#### Extracted entries ####

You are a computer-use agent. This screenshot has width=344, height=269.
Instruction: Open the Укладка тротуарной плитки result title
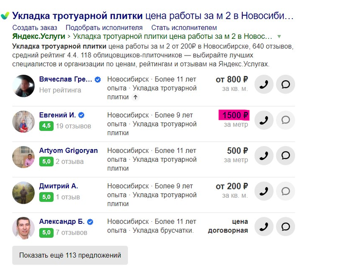point(152,16)
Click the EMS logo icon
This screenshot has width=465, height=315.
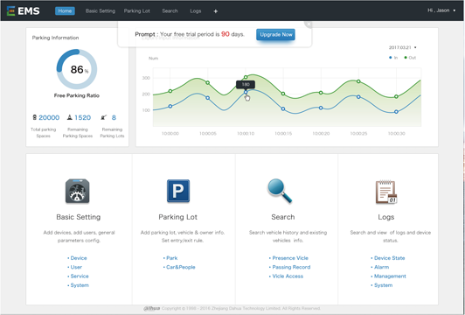click(x=10, y=11)
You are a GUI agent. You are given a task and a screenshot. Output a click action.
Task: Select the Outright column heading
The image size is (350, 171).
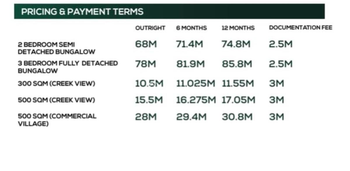[x=150, y=28]
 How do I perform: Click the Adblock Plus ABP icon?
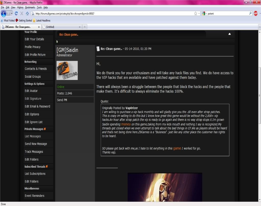[x=256, y=14]
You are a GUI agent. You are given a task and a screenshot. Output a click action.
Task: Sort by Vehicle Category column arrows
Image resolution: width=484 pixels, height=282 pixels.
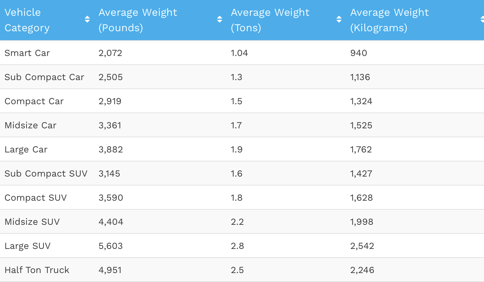[x=87, y=19]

####

• Required action
Print all of the entries word for word. Omit the pictures they contain.

• Output for this exercise
You are a computer-use agent. This screenshot has width=344, height=269.
Instruction: Open the Укладка тротуарной плитки result title
point(152,16)
Click the EMS logo icon
This screenshot has width=465, height=315.
click(x=10, y=11)
You are a GUI agent. You are given a task and a screenshot. Output a click action.
Task: Select the Outright column heading
The image size is (350, 171).
[x=150, y=28]
 How do I perform: Click the Adblock Plus ABP icon?
[x=256, y=14]
You are a GUI agent. You are given a task and a screenshot. Output a click action.
Task: Sort by Vehicle Category column arrows
Image resolution: width=484 pixels, height=282 pixels.
[x=87, y=19]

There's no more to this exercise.